Association deputy chairman Chang Ching (張靜), a former prosecutor and judge, said that Hsu “misleads with fake news about the high support for [civilians] participating in rulings, because most respondents did not know if the Judicial Yuan was going for a lay judge system or a jury system. Hsu is deceiving everyone by blocking a jury system, which is what the public wants.”
“From our public polls over the past few years, which were conducted by universities, more than 80 percent of people support a jury system as a way of reforming Taiwan’s justice system,” Chang added.

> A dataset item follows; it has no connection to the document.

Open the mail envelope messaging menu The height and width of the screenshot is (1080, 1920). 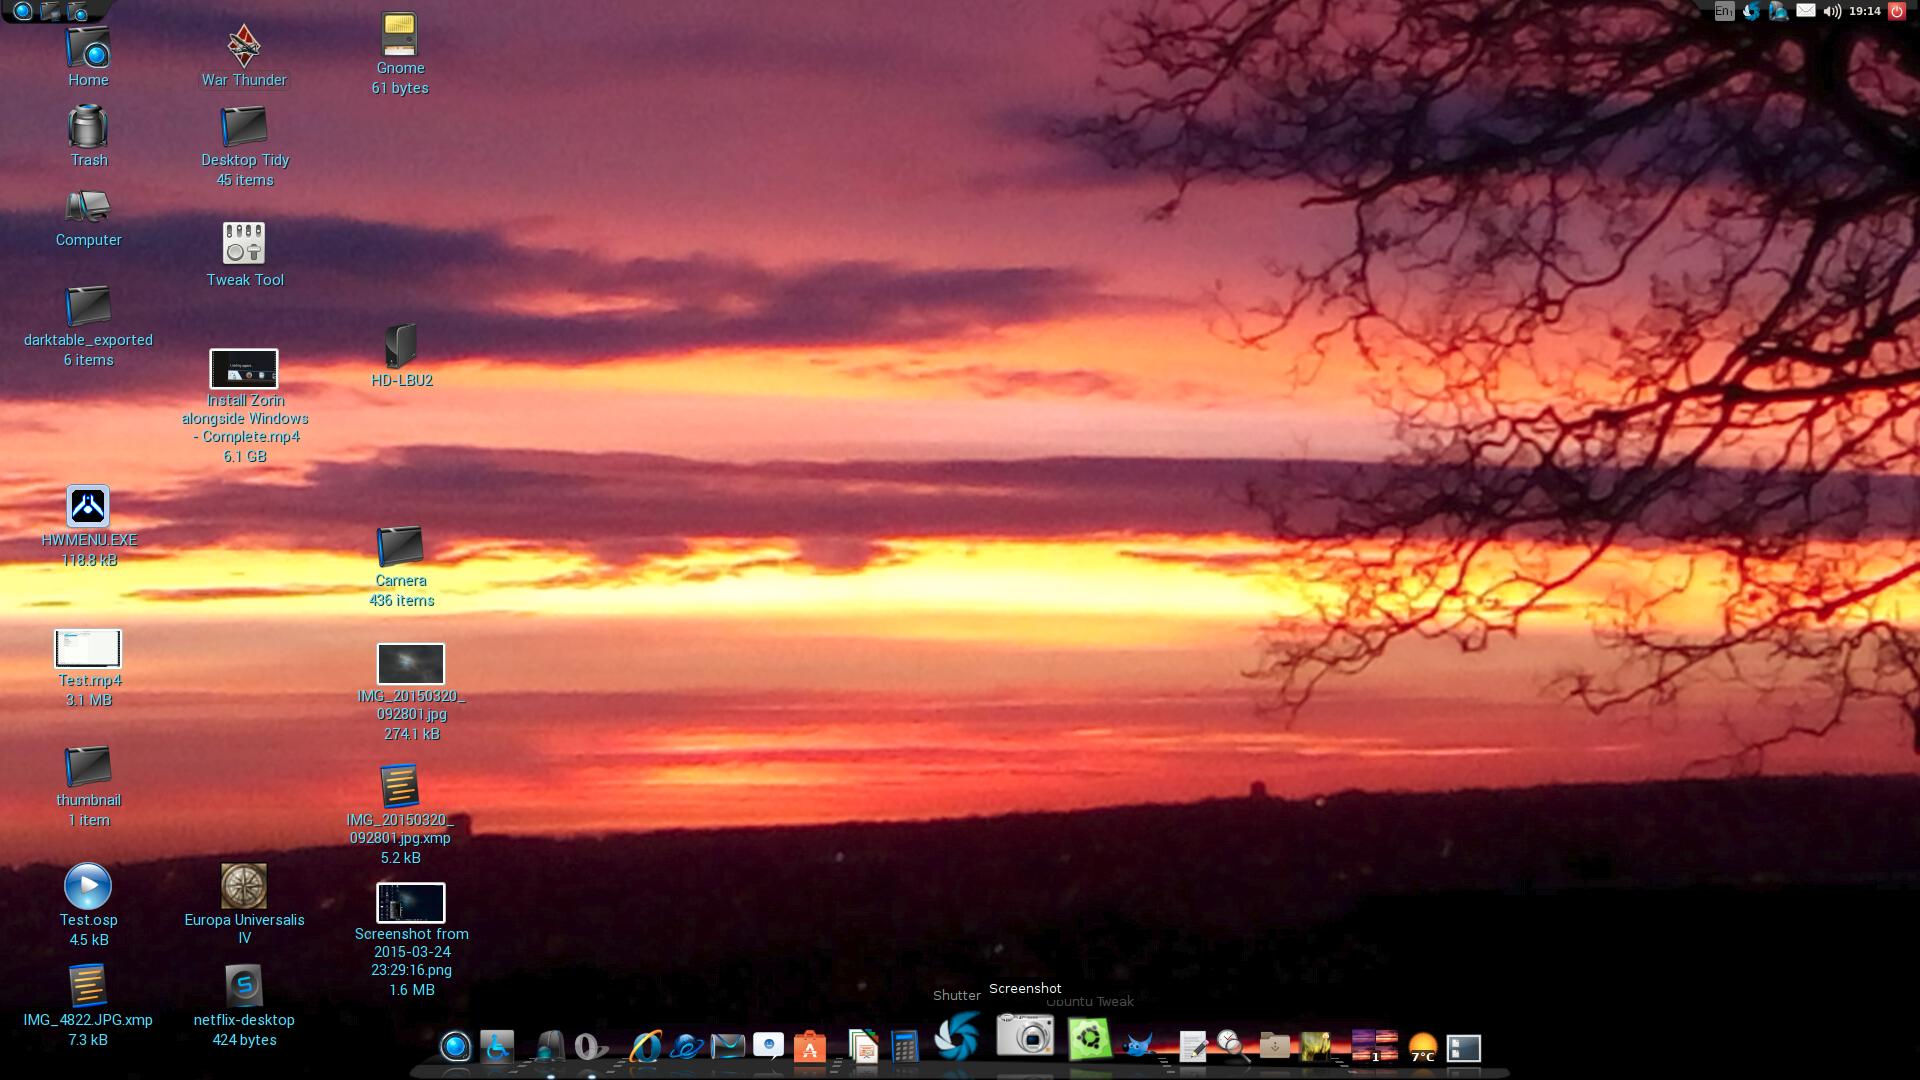(x=1806, y=12)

Cheng said that in a lay judge system, the main decisionmaking power is still in the hands of a court judge, who can control the lay judge serving on the bench, “thereby opening up [the system] to political intervention and graft to influence judgements.”
Cheng cited as an example 2011, when the High Court caught four judges and one prosecutor for corruption.
Moreover, “while talking to my friends recently, I heard some of them discussing ways to offer bribes to judges. This shows that the problem of corrupt judges remains,” he said.
He added that “political intervention was very prevalent during the Chinese Nationalist Party (KMT) authoritarian regime, which meddled in the justice system,” he said.
“Former KMT leader and president Chiang Kai-shek (蔣介石) personally intervened in about 3,000 rulings, according to findings by the Transitional Justice Commission,” he said.
Among the files and documents uncovered by the commission were handwritten messages by Chiang in 876 cases, in which he changed the rulings for dissidents and political prisoners from imprisonment to orders to “put them to death,” “execution by firing squad,” or to be “handed capital punishment.”